**Supplied data:**
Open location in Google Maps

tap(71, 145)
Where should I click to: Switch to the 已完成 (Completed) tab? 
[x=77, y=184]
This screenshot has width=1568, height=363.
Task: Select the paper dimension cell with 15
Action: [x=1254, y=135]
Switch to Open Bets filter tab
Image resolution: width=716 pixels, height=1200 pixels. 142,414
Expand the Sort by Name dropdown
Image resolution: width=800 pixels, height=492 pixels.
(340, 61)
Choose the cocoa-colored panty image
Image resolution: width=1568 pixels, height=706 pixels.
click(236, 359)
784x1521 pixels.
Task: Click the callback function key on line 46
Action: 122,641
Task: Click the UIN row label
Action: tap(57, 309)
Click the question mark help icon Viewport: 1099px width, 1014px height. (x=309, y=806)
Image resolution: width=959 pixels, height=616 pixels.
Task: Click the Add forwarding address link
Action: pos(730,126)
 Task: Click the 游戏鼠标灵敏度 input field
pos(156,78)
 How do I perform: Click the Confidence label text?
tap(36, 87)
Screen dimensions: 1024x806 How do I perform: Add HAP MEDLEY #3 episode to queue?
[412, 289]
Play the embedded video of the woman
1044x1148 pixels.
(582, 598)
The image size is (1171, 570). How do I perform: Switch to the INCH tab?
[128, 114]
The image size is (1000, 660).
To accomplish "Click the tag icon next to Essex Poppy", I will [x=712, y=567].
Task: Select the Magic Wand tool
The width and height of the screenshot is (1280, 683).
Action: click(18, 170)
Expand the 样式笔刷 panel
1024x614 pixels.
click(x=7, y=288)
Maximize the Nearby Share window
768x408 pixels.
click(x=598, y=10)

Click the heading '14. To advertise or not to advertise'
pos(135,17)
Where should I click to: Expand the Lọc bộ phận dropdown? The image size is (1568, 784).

**What to produce:** All entries must be given again exactly.

**Answer section:**
Open location in Google Maps

tap(71, 145)
Where should I click to: Switch to the 已完成 (Completed) tab? 
[x=77, y=184]
This screenshot has width=1568, height=363.
Task: Select the paper dimension cell with 15
Action: [x=1254, y=135]
Switch to Open Bets filter tab
Image resolution: width=716 pixels, height=1200 pixels. 142,414
Expand the Sort by Name dropdown
Image resolution: width=800 pixels, height=492 pixels.
(340, 61)
Choose the cocoa-colored panty image
Image resolution: width=1568 pixels, height=706 pixels.
click(236, 359)
784x1521 pixels.
Task: Click the callback function key on line 46
Action: 122,641
Task: Click the UIN row label
Action: tap(57, 309)
Click the question mark help icon Viewport: 1099px width, 1014px height. (x=309, y=806)
Image resolution: width=959 pixels, height=616 pixels.
Task: Click the Add forwarding address link
Action: pos(730,126)
 Task: Click the 游戏鼠标灵敏度 input field
pos(156,78)
 How do I perform: Click the Confidence label text?
tap(36, 87)
Screen dimensions: 1024x806 How do I perform: Add HAP MEDLEY #3 episode to queue?
[412, 289]
Play the embedded video of the woman
1044x1148 pixels.
(582, 598)
The image size is (1171, 570). How do I perform: Switch to the INCH tab?
[128, 114]
The image size is (1000, 660).
To accomplish "Click the tag icon next to Essex Poppy", I will [x=712, y=567].
Task: Select the Magic Wand tool
The width and height of the screenshot is (1280, 683).
Action: click(18, 170)
Expand the 样式笔刷 panel
1024x614 pixels.
click(x=7, y=288)
Maximize the Nearby Share window
768x408 pixels.
click(x=598, y=10)

Click the heading '14. To advertise or not to advertise'
pos(135,17)
Where should I click to: Expand the Lọc bộ phận dropdown? The image size is (1568, 784).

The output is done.